Quote everything from the line containing "Viewport: 546px width, 549px height." down through the end of the items below, both ends included, and omit the pictures from your answer.

- _Supplied data_
● ● ●
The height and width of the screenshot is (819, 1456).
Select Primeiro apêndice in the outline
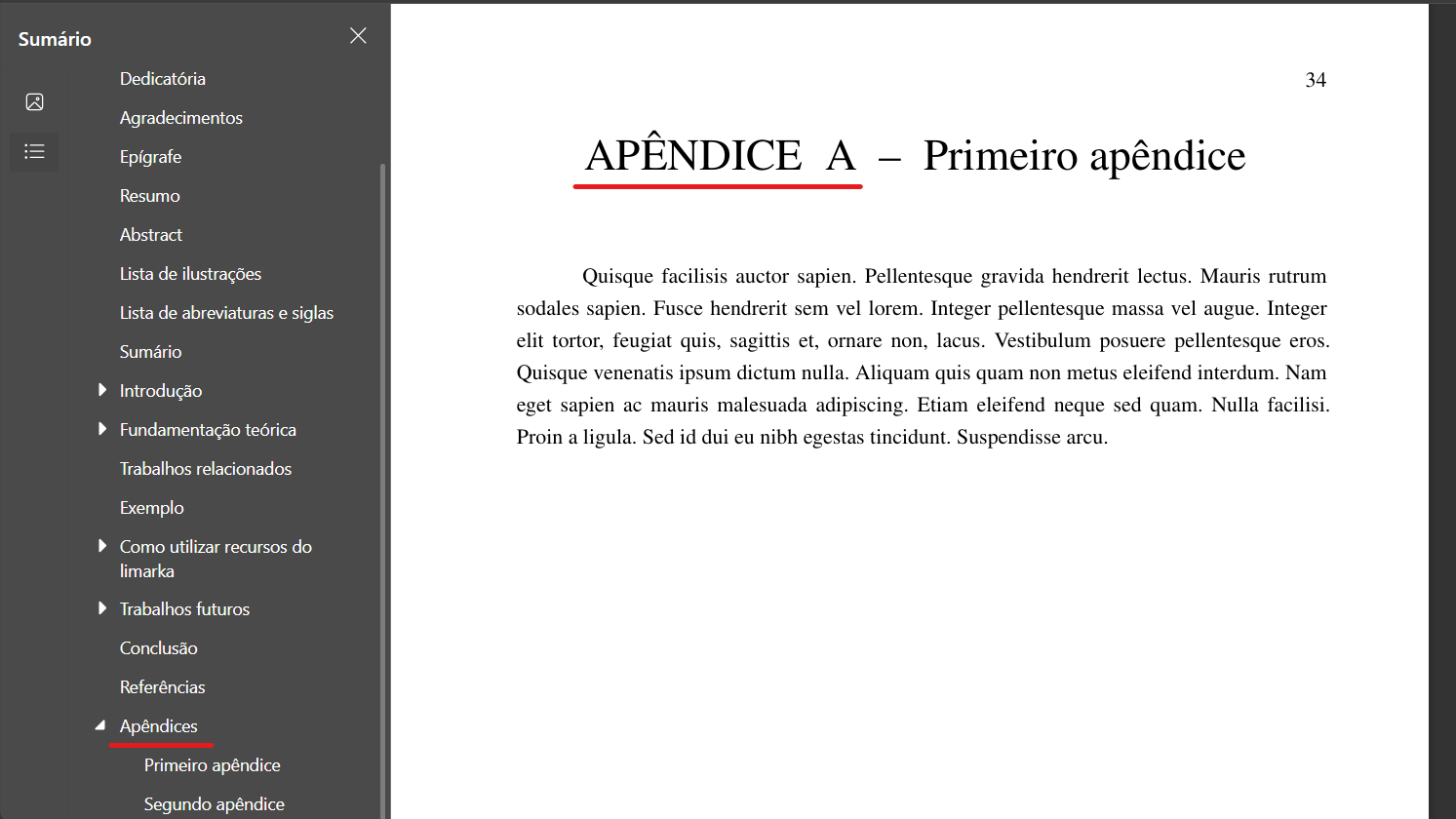point(212,764)
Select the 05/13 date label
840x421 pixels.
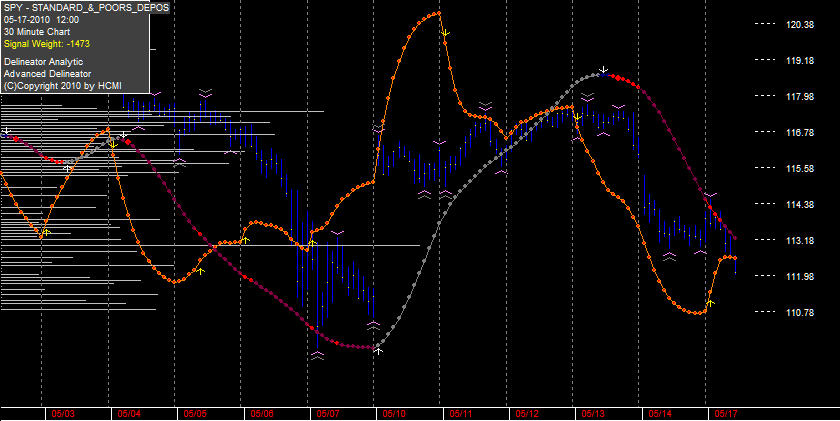[594, 414]
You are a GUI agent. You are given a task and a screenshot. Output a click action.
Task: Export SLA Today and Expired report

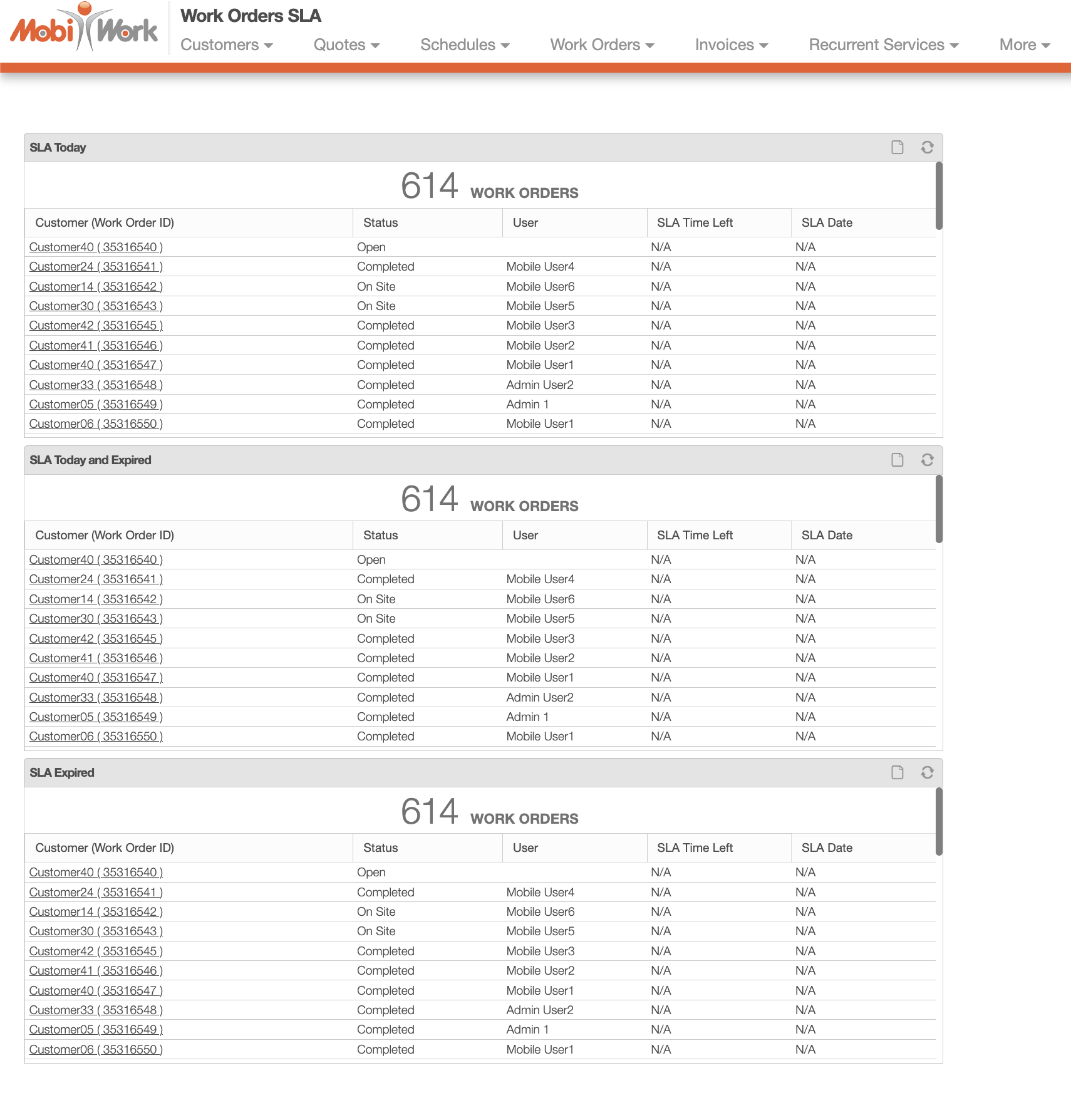coord(897,460)
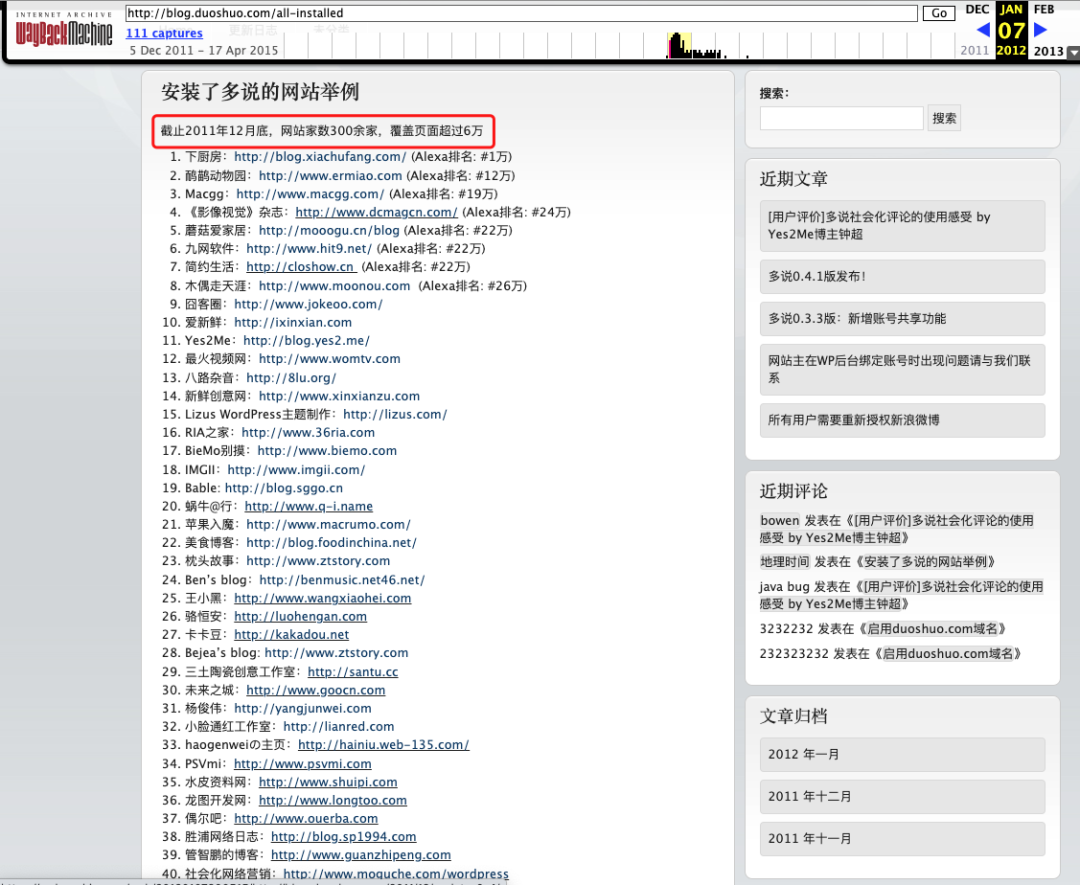The width and height of the screenshot is (1080, 885).
Task: Click the sidebar search text box
Action: point(841,118)
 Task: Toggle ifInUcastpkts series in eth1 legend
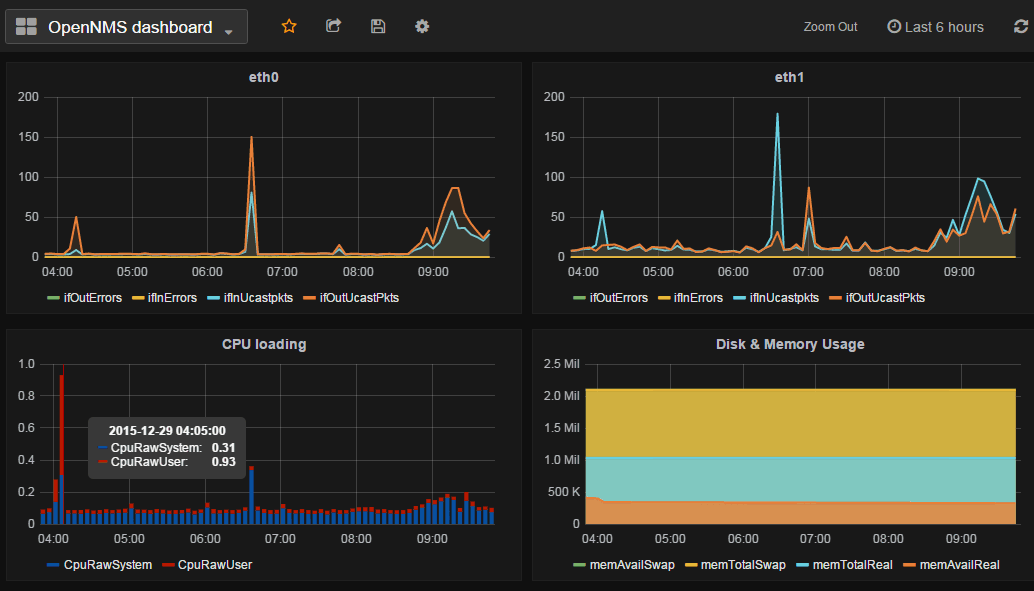click(x=777, y=297)
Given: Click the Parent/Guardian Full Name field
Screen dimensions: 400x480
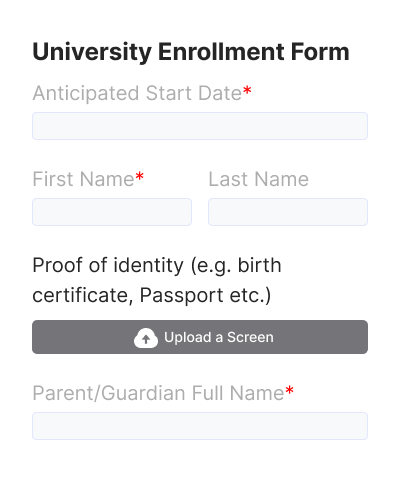Looking at the screenshot, I should pos(200,426).
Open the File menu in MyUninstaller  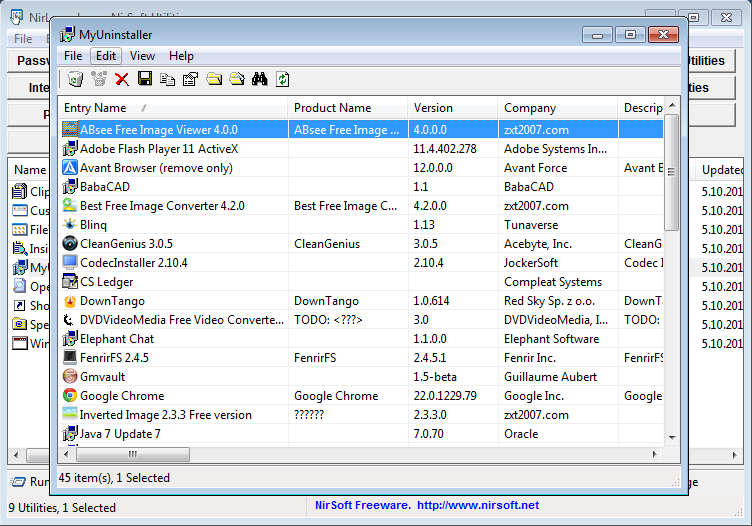73,56
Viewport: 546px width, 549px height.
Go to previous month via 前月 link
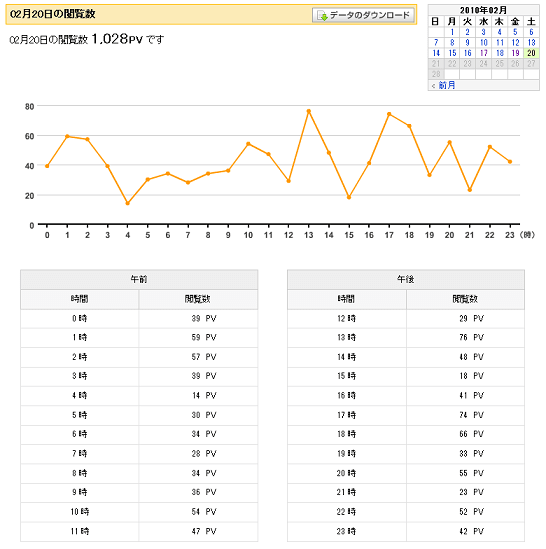[447, 85]
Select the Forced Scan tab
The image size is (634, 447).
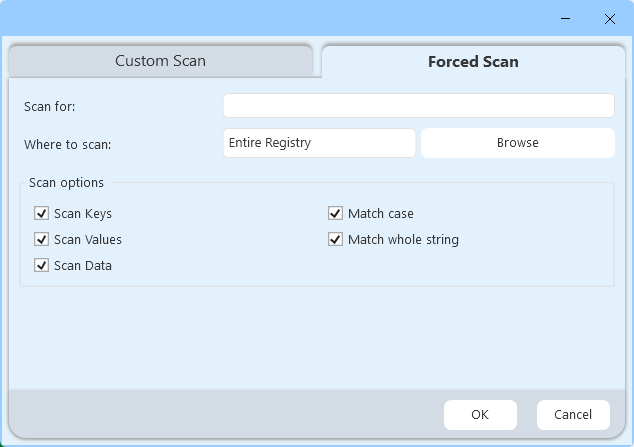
● ● ●
- _Final result_
Viewport: 546px width, 549px height.
Go to previous month via 前月 link
[447, 85]
Select the Forced Scan tab
The image size is (634, 447).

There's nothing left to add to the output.